- Stored rows -
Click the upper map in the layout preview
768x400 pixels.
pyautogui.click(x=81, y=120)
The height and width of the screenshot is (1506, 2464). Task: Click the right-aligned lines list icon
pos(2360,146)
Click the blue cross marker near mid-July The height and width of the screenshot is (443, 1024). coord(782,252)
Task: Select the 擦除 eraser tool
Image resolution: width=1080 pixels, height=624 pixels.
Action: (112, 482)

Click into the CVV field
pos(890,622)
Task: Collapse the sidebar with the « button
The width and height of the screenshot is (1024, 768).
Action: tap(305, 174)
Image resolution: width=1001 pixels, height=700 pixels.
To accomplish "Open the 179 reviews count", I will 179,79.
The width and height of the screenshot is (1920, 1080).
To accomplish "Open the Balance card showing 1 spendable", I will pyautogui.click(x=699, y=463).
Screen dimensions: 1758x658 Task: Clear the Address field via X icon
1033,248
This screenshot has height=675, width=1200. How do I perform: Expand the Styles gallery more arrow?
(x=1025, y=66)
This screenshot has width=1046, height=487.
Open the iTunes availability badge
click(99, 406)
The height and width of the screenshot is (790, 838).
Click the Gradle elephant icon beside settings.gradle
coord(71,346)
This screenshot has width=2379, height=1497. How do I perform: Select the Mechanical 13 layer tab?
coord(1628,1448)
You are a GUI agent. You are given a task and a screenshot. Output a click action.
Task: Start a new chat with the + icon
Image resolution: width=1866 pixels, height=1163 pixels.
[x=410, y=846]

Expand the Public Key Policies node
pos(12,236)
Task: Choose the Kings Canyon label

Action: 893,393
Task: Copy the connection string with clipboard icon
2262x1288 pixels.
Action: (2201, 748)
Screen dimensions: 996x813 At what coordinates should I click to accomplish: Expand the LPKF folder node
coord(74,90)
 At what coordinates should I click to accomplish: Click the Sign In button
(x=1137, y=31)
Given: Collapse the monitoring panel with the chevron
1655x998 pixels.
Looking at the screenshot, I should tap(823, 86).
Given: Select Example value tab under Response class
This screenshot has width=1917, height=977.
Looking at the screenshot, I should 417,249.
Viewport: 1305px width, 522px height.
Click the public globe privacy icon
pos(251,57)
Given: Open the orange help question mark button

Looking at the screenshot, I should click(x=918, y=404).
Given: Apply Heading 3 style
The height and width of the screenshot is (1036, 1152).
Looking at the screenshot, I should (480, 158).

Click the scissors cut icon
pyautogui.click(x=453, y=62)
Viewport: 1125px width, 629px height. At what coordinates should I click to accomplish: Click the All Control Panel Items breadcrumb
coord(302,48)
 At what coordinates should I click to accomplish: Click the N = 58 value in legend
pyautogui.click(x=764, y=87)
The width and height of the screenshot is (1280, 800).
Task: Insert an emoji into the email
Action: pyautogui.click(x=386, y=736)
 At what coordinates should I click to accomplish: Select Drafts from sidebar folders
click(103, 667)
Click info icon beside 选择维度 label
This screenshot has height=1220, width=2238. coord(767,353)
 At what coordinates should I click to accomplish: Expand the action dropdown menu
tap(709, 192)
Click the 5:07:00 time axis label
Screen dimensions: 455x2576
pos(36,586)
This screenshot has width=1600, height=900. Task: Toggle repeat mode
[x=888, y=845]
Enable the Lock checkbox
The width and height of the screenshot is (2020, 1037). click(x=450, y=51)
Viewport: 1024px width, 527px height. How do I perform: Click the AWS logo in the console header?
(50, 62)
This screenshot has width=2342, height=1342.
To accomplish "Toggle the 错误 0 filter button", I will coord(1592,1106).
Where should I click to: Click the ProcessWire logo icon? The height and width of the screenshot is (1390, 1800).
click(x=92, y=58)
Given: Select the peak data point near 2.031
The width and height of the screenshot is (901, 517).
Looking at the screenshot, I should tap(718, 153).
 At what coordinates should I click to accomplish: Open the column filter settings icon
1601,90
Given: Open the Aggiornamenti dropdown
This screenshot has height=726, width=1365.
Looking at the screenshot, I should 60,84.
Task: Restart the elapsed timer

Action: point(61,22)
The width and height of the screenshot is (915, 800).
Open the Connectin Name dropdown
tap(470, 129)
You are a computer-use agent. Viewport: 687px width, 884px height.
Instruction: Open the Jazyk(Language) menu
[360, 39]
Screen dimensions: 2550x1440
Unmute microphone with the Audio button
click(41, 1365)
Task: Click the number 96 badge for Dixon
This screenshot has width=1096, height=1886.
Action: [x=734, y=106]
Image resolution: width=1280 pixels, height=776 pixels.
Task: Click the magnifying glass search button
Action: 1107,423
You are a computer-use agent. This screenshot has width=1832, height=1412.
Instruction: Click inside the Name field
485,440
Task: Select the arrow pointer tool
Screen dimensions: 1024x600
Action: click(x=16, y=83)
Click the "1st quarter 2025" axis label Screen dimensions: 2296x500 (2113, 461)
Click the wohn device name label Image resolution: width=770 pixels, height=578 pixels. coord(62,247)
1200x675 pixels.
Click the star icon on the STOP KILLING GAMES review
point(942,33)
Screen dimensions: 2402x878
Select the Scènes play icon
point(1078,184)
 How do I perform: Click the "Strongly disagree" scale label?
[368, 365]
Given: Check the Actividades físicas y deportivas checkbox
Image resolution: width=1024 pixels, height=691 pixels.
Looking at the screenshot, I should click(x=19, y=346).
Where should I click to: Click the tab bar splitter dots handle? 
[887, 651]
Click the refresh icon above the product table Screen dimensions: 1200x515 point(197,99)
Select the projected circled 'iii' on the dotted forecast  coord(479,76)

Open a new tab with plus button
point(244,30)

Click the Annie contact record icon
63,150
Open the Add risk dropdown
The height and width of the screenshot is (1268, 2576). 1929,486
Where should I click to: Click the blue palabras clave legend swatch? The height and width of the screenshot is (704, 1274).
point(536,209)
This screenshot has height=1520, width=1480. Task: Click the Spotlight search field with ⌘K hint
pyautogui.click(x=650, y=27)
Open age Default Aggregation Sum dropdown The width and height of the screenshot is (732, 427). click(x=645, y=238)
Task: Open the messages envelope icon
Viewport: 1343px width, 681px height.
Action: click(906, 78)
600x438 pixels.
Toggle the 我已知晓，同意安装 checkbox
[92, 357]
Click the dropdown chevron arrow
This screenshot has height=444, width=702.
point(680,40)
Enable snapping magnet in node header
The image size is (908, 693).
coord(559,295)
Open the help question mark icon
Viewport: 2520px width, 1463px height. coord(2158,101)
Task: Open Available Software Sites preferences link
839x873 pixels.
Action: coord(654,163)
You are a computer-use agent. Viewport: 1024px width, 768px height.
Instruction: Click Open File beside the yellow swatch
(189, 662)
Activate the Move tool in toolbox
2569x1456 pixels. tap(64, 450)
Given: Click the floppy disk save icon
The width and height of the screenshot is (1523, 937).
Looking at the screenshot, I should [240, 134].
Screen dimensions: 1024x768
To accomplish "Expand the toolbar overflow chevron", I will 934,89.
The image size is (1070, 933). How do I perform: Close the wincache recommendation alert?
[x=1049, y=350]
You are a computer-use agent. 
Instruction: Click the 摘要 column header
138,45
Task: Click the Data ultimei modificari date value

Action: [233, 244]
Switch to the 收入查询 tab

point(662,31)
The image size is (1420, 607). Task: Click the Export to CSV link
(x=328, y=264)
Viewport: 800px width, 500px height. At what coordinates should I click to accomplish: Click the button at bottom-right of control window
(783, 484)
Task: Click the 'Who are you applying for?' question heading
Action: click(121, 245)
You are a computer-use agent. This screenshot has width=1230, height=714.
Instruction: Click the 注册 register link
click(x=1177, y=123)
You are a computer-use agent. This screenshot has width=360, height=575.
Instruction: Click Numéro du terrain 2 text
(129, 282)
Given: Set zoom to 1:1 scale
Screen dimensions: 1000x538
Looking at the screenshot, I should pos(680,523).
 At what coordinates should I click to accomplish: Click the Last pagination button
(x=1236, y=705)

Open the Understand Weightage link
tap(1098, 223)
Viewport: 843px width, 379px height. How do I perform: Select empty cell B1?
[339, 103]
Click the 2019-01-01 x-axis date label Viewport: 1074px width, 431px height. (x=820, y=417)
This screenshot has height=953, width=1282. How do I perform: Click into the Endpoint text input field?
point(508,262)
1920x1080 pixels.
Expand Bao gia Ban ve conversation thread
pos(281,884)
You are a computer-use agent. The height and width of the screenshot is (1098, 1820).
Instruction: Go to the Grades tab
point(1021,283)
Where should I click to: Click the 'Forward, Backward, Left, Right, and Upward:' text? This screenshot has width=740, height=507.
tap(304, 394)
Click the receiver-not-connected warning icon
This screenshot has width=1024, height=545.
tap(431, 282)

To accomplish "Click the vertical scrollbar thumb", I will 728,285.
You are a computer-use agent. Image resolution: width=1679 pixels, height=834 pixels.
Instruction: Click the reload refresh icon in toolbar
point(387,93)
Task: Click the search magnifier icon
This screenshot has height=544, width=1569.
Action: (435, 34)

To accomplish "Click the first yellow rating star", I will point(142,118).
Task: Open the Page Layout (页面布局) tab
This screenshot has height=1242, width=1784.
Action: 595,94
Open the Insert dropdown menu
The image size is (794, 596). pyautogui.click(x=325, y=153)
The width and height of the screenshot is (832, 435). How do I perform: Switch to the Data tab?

- Problem -
Return the records verbatim, starting at the first line and ending at the line that contains "Click the blue cross".

- In response -
Click the upper map in the layout preview
768x400 pixels.
pyautogui.click(x=81, y=120)
The height and width of the screenshot is (1506, 2464). Task: Click the right-aligned lines list icon
pos(2360,146)
Click the blue cross marker near mid-July The height and width of the screenshot is (443, 1024). coord(782,252)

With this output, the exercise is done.